Product & Design Pulse v43

A Week of User Delight Feature Additions

Welcome to this week’s edition of Product & Design Pulse, where we explore the latest in tech, product, design, and innovation! We remember Apple visionary Bill Atkinson, whose work on MacPaint and HyperCard helped shape the graphical interface era. Anthropic CEO Dario Amodei called for stronger AI regulation and transparency, while OpenAI resisted The New York Times’ sweeping legal demands for training data. Meta’s Oversight Board ruled against the company for leaving up an AI-generated video impersonating Brazilian soccer star Ronaldo. On the product front, Figma launched a developer-friendly MCP server, Bing introduced a free AI video creation tool, and Spotify partnered with United Airlines to bring curated audio to in-flight entertainment. Plus, Snapchat debuted on Apple Watch, Gemini added scheduled actions, and new tools continued to advance the open social web.

Last week…

  1. Bill Atkinson, Apple’s Original Mac Visionary, Dies at 73

    Bill Atkinson, a key software architect behind the original Macintosh, has died at 73. Atkinson was responsible for groundbreaking innovations such as MacPaint and HyperCard, helping define the graphical user interface era. His legacy includes shaping early personal computing and inspiring generations of designers and developers.

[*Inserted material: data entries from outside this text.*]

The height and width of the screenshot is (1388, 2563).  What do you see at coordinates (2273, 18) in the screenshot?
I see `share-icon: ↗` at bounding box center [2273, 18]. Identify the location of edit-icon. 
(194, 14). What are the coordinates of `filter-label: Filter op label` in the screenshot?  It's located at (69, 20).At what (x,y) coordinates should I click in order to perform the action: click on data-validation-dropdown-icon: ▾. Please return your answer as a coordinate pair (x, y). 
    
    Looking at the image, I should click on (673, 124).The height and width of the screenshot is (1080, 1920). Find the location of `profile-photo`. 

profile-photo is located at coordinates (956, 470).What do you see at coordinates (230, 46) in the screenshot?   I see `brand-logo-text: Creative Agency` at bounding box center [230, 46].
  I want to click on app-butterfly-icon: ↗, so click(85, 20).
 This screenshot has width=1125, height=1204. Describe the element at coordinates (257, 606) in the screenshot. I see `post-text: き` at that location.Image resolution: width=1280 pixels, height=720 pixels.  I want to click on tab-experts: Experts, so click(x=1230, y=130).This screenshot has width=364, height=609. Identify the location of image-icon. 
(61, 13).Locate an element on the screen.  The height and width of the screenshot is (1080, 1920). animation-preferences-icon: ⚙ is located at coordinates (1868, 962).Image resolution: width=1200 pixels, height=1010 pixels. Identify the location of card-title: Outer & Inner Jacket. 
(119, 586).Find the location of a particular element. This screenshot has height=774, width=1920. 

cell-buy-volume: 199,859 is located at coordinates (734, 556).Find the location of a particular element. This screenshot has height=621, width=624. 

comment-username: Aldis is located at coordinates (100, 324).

  2. Anthropic’s CEO: AI Companies Need to Embrace Regulation and Transparency

    Dario Amodei, CEO of Anthropic, argues that AI companies must actively support government regulation and increase transparency to ensure the safe development of advanced AI systems. He advocates for third-party audits, open evaluations of models, and clear safety benchmarks to manage long-term risks. Amodei emphasizes that voluntary self-governance isn’t enough given the potential impact of frontier AI technologies.

  3. OpenAI’s Response to The New York Times Data Demand

    OpenAI has responded to The New York Times’ legal discovery demands, asserting that the newspaper’s requests are overly broad and pose serious privacy and competitive risks. The company argues that turning over its training data and model weights would set a dangerous precedent for the industry. OpenAI reaffirms its commitment to copyright compliance while opposing what it sees as an unjustified legal overreach.

  4. Meta Oversight Board Rules Against Leaving AI-Manipulated Ronaldo Video Online

    Meta’s Oversight Board ruled that Facebook should have removed a manipulated video depicting Brazilian soccer legend Ronaldo Nazário endorsing an online game — a deepfake that used AI to impersonate his likeness without consent. The board criticized Meta for not taking down the misleading post and for failing to adequately address the harms posed by synthetic media. It also recommended stronger policies for managing deceptive AI-generated content, especially when it involves public figures.